You are familiar with the commonly used antibiotic Penicillin. Do you know that Penicillin was the first antibiotic to be discovered, and it was a chance discovery? Alexander Fleming while working on Staphylococci bacteria, once observed a mould growing in one of his unwashed culture plates around which Staphylococci could not grow. He found out that it was due to a chemical produced by the mould and he named it Penicillin after the mould Penicillium notatum. However, its full potential as an effective antibiotic was established much later by Ernest Chain and Howard Florey. This antibiotic was extensively used to treat American soldiers wounded in World War II. Fleming, Chain and Florey were awarded the Nobel Prize in 1945, for this discovery.
After Penicillin, other antibiotics were also purified from other microbes. Can you name some other antibiotics and find out their sources? Antibiotics have greatly improved our capacity to treat deadly diseases such as plague, whooping cough (kali khansi), diphtheria (gal ghotu) and leprosy (kusht rog), which used to kill millions all over the globe. Today, we cannot imagine a world without antibiotics.

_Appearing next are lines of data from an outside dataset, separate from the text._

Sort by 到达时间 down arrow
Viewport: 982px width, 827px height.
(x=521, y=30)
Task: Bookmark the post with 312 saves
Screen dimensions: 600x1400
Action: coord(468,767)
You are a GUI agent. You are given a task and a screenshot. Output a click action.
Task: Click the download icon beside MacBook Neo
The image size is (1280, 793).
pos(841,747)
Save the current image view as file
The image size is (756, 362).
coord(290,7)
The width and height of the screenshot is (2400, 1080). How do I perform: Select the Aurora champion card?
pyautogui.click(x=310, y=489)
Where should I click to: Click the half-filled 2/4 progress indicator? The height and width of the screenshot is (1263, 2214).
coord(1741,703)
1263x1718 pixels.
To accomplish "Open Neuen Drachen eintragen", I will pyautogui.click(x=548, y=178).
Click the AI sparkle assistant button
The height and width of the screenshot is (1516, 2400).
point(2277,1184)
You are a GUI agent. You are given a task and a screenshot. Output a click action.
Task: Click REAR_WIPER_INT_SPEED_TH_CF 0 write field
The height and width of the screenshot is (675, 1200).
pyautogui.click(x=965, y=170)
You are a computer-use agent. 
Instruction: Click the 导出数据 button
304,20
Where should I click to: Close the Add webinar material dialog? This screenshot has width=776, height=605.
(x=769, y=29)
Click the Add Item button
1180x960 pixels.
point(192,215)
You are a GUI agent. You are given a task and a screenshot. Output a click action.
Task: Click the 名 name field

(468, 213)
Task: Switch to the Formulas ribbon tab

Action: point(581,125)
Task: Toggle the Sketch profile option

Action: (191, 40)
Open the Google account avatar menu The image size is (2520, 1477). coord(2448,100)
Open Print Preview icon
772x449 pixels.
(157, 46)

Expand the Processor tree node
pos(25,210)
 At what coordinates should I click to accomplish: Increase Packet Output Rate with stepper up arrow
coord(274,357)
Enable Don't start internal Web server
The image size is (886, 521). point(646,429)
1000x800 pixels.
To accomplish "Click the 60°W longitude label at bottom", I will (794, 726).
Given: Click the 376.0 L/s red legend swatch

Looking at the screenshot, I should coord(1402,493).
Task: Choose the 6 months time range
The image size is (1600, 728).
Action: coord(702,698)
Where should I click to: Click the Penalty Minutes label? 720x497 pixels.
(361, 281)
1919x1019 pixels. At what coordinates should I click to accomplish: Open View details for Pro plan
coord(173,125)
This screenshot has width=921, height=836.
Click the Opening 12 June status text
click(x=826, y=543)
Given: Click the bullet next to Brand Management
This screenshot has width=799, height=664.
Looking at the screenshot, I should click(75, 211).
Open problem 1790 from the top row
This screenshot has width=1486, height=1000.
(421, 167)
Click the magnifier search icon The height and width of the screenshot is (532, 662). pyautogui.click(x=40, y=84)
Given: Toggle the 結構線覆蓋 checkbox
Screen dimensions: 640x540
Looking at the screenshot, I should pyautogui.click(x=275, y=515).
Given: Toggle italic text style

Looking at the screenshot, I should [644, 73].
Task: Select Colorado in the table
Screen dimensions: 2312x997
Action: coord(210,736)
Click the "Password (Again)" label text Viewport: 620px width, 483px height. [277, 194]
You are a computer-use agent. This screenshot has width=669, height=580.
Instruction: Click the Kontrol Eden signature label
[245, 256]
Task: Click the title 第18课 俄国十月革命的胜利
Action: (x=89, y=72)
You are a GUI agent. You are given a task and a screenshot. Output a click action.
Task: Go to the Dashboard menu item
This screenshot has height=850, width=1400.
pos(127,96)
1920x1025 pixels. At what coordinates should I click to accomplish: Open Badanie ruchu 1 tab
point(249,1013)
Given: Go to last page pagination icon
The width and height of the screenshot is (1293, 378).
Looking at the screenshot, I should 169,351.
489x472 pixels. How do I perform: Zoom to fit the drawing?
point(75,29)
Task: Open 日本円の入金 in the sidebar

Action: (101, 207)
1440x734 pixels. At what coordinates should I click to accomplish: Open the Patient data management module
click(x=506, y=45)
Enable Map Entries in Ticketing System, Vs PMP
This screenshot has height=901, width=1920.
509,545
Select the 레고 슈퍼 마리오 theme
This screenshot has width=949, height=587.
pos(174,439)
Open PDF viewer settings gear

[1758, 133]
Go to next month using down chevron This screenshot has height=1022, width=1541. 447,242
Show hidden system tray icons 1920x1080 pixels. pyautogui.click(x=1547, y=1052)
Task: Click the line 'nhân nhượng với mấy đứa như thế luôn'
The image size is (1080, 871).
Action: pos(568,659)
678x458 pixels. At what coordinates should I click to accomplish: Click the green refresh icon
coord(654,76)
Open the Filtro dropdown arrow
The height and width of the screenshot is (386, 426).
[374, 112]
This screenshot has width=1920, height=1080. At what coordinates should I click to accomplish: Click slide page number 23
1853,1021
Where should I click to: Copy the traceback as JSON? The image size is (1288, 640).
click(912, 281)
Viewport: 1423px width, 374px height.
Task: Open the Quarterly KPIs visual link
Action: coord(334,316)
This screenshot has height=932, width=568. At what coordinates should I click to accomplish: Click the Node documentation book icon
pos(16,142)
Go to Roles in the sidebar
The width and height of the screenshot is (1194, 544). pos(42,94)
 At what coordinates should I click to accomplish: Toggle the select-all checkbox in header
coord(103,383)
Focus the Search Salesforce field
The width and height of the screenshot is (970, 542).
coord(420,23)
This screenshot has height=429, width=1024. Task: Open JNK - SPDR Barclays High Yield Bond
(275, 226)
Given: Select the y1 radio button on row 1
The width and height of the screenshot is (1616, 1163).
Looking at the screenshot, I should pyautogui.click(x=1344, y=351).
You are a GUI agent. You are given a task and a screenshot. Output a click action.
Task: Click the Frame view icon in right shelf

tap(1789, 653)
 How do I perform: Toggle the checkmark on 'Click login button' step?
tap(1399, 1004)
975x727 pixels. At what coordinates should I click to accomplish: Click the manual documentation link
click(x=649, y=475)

Chemicals, Enzymes and other Bioactive Molecules
Microbes are also used for commercial and industrial production of certain chemicals like organic acids, alcohols and enzymes. Examples of acid producers are Aspergillus niger (a fungus) of citric acid, Acetobacter aceti (a bacterium) of acetic acid; Clostridium butylicum (a bacterium) of butyric acid and Lactobacillus (a bacterium) of lactic acid.
Yeast (Saccharomyces cerevisiae) is used for commercial production of ethanol. Microbes are also used for production of enzymes. Lipases are used in detergent formulations and are helpful in removing oily stains from the laundry. You must have noticed that bottled fruit juices bought from the market are clearer as compared to those made at home. This is because the bottled juices are clarified by the use of pectinases and proteases. Streptokinase produced by the bacterium Streptococcus and modified by genetic engineering is used as a ‘clot buster’ for removing clots from the blood vessels of patients who have undergone myocardial infarction leading to heart attack.
Another bioactive molecule, cyclosporin A, that is used as an immunosuppressive agent in organ-transplant patients, is produced by the fungus Trichoderma polysporum. Statins produced by the yeast Monascus purpureus have been commercialised as blood-cholesterol lowering agents. It acts by competitively inhibiting the enzyme responsible for synthesis of cholesterol.